High write volume. Outbox polling at 100k writes/sec is expensive — the polling query itself becomes load. CDC reads the WAL with zero app load.

Heterogeneous producers. Legacy apps that can’t be modified still produce WAL entries. CDC catches them; outbox requires app changes.

Zero-delay delivery matters. Outbox has polling latency (500ms typical). CDC is near-realtime (10-50ms typical).

Full data replication is the goal. CDC naturally produces a complete stream of changes — great for replicating to data warehouses, search indexes, etc.

You already run Kafka Connect. The operational investment is paid; adding CDC is low marginal cost.

Where CDC is tricky

Events are table-shaped, not business-shaped. “orders UPDATE” is not “OrderPaid” — it’s “these fields changed”. Consumers have to infer business meaning from column diffs. Painful.

Schema changes ripple. Add a column; all consumers see the new field. Rename a column; consumers break. CDC couples consumers to your DB schema, which is the coupling we’re usually trying to avoid with services.

Operational overhead. Debezium requires tuning, WAL slot management, careful handling around database failovers. A whole stack to run.

Doesn’t easily map to domain events. The events are database events, not business events. For domain-driven systems, this feels wrong.

Secrets can leak. WAL includes every column. If your DB has PII or tokens, they end up in Kafka — careful config required.

The hybrid pattern

Some teams use both:

  • Outbox for domain events — hand-crafted, business-shaped, versioned schemas
  • CDC for analytics — raw table changes streamed to data warehouse / search index for BI

This separation aligns each tool with what it’s good at. Domain services publish clean events; analytics infrastructure consumes everything via CDC.

A concrete comparison

Imagine an orders service. Order is placed, needs to notify shipping, billing, search, and data warehouse.

Outbox approach:

  • In the order placement transaction: save order row + save OrderPlacedEvent to outbox
  • Publisher emits orders.placed topic with business-shaped event
  • Shipping, billing subscribe; they get clean OrderPlaced events
  • Search index maintained by a dedicated projection service
  • Data warehouse loaded from orders.placed events

CDC approach:

  • Debezium streams orders table changes to db.orders topic
  • Shipping service consumes, builds its own state
  • Billing service consumes, builds its own state
  • Search index maintained by direct CDC → Elasticsearch sink
  • Data warehouse loaded from CDC stream

Both work. The CDC version couples all consumers to the orders table schema; the outbox version gives you a stable OrderPlaced contract.

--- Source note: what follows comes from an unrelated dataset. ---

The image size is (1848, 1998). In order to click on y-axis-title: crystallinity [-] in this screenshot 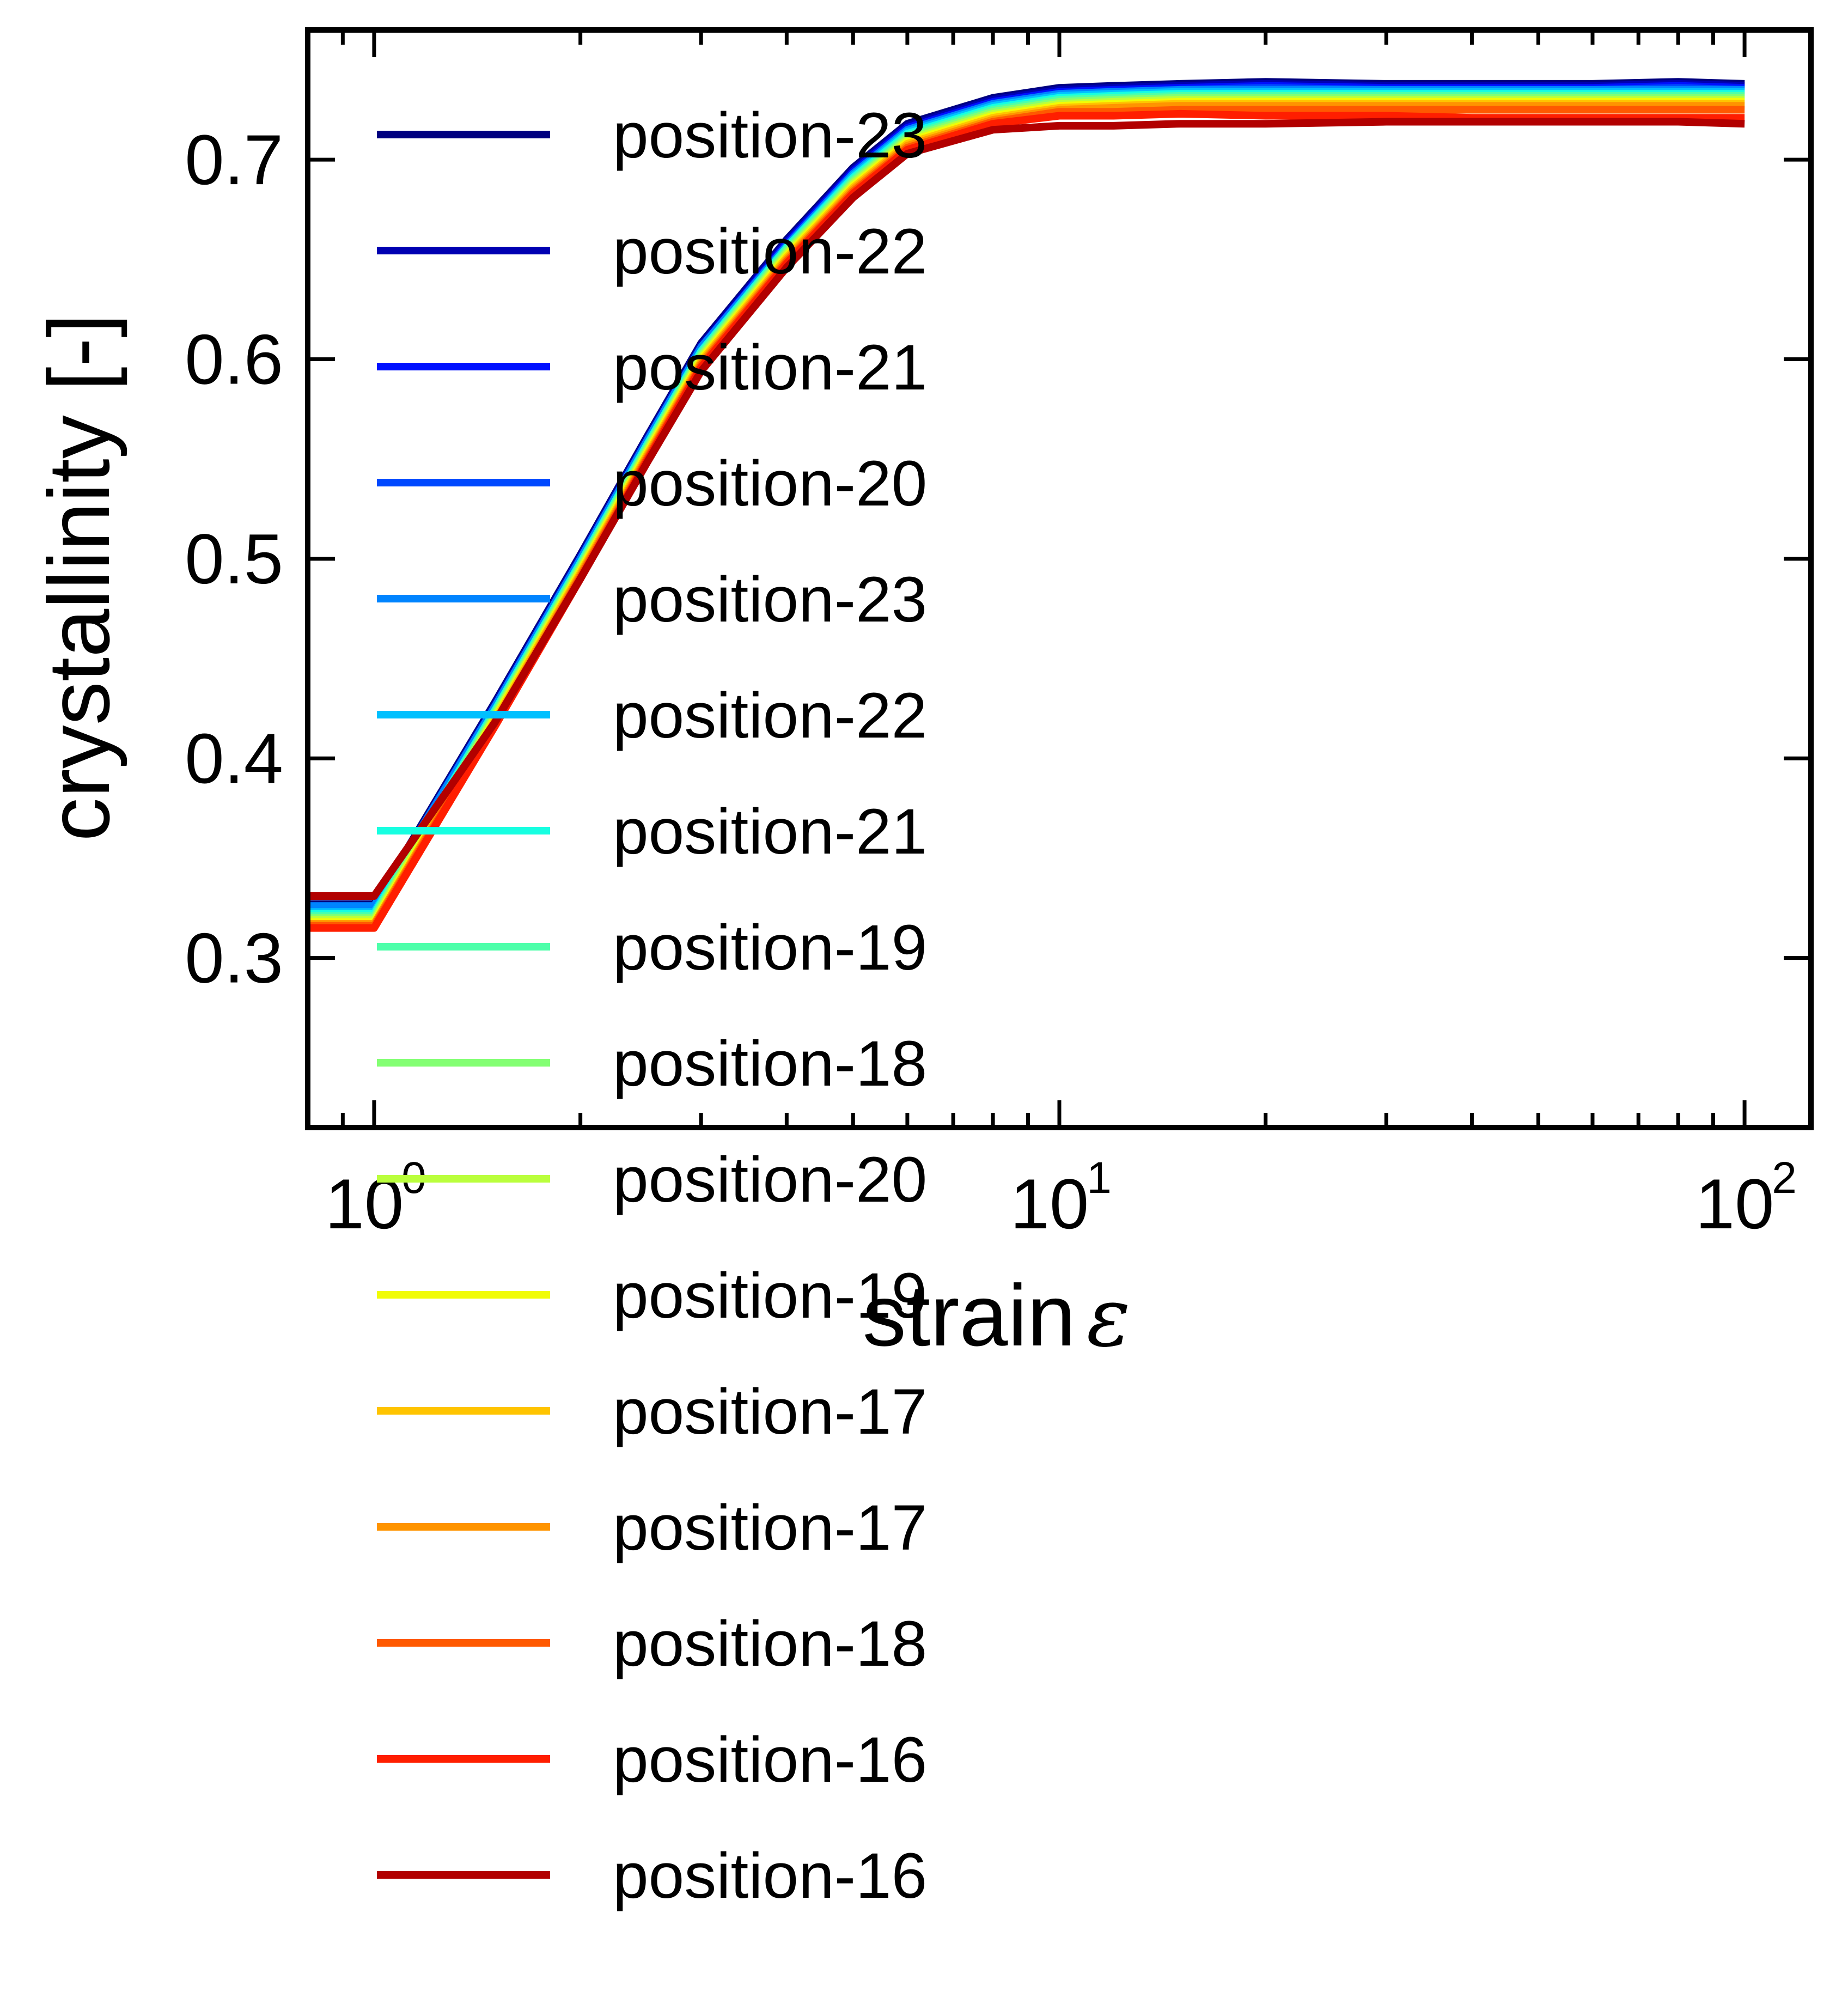, I will do `click(78, 578)`. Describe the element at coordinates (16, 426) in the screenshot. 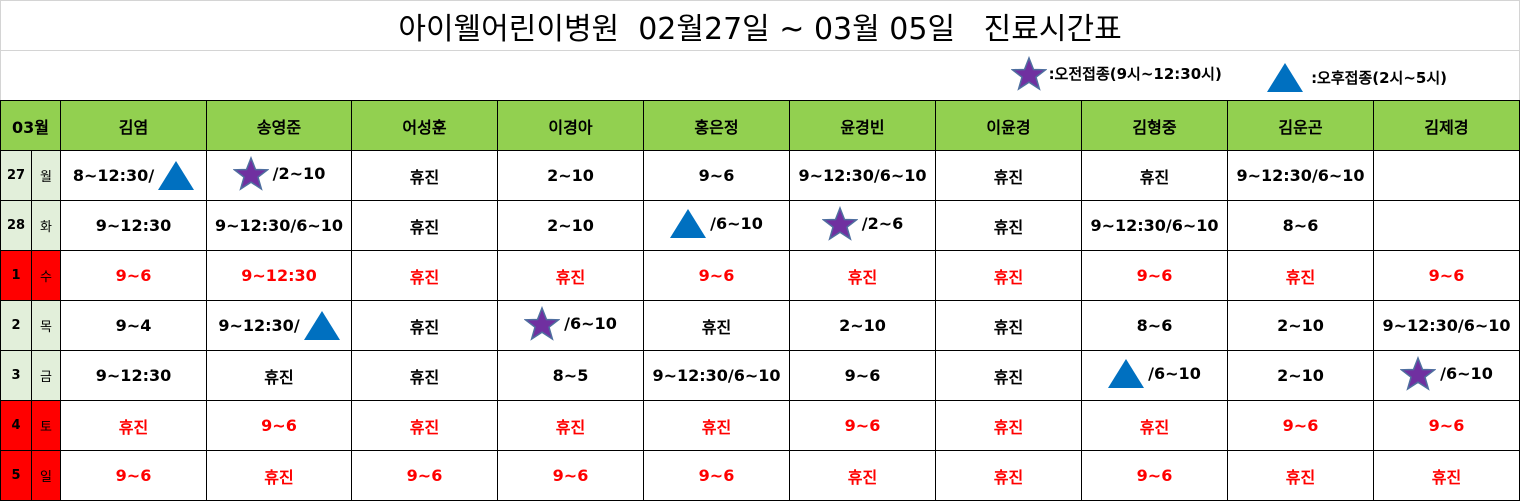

Operational cost comparison

Outbox:

  • New table and index
  • Publisher cron or scheduled task
  • Monitoring for unpublished count
  • No new infrastructure

CDC:

  • Debezium + Kafka Connect cluster
  • Schema registry
  • Connector configuration
  • WAL slot management
  • Failover and replication interactions
  • Separate monitoring for connector health

For small and medium systems, outbox wins on operational simplicity by a mile. For massive, multi-team systems where the investment is already paid, CDC offers better scalability.

My decision rule

  • System throughput < 10k writes/sec and domain-event-shaped: outbox
  • System throughput > 50k writes/sec: CDC seriously considered
  • Need both domain events and analytics streaming: outbox for domain, CDC for analytics
  • New system, small team: outbox, always
  • Legacy system you can’t modify: CDC, reluctantly

Closing note

The outbox vs CDC choice is less about “which is better” and more about “which fits your constraints”. Outbox demands app-code changes but keeps operations simple and event design clean. CDC avoids app changes but adds infrastructure and ties consumers to your schema. Most successful systems I’ve seen start with outbox and add CDC only if and when analytics volume demands it. The instinct to reach for CDC because it sounds more sophisticated usually doesn’t pay back.